City grasshoppers and country grasshoppers

16januari2013
Source: nationalgeographic.com, photo by GU Tolkiehn
Grasshoppers from urban (= noisy) areas make more noise to attract females than grasshoppers from more rural, quiet areas. They also do this in a quiet lab environment, which suggests that it is not a temporary, spontaneous adaptation.
Ecologist Ulrike Lampe and her colleagues from Bielefeld University (Germany) collected 188 male bow-winged grasshoppers (Chorthippus biguttulus), a common species in the grasslands of central and northern Europe. Half of the grasshoppers were collected in quiet, more rural areas, and the other half in noisier environments such as those near busy roads. The males were exposed to females of their species and sang their songs of love.

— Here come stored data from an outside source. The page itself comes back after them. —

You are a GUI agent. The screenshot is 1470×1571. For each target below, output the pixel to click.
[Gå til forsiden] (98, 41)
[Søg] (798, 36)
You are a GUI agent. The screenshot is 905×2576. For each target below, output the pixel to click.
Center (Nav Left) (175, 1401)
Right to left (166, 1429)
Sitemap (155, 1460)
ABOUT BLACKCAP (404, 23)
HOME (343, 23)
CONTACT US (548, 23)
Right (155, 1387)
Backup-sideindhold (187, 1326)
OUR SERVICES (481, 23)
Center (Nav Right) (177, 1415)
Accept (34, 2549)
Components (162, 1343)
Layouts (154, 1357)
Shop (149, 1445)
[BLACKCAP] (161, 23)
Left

This mating song is two seconds long and they ‘sing’ it by rubbing their hind legs against their front wings. The city grasshoppers, but not their country counterparts, amplified their bass tones.

The explanation for this alteration in their song is that the louder bass tones are more audible above the traffic noise that otherwise would disturb the insects’ mating ritual. The fact, say the researchers, that the urban grasshoppers also sing more loudly in the quiet lab indicates it is not a spontaneous adaptation to noise, but a long-term effect.

Earlier research had already demonstrated that human-produced noise influences the calls of birds, whales and frogs. This is the first study to discover a similar effect in insects. Lampe suspects that the effect is not only present at the side of roads, but also in other noisy locations, such as construction zones, airports and train stations. The results of the experiments are described in an article in Functional Ecology.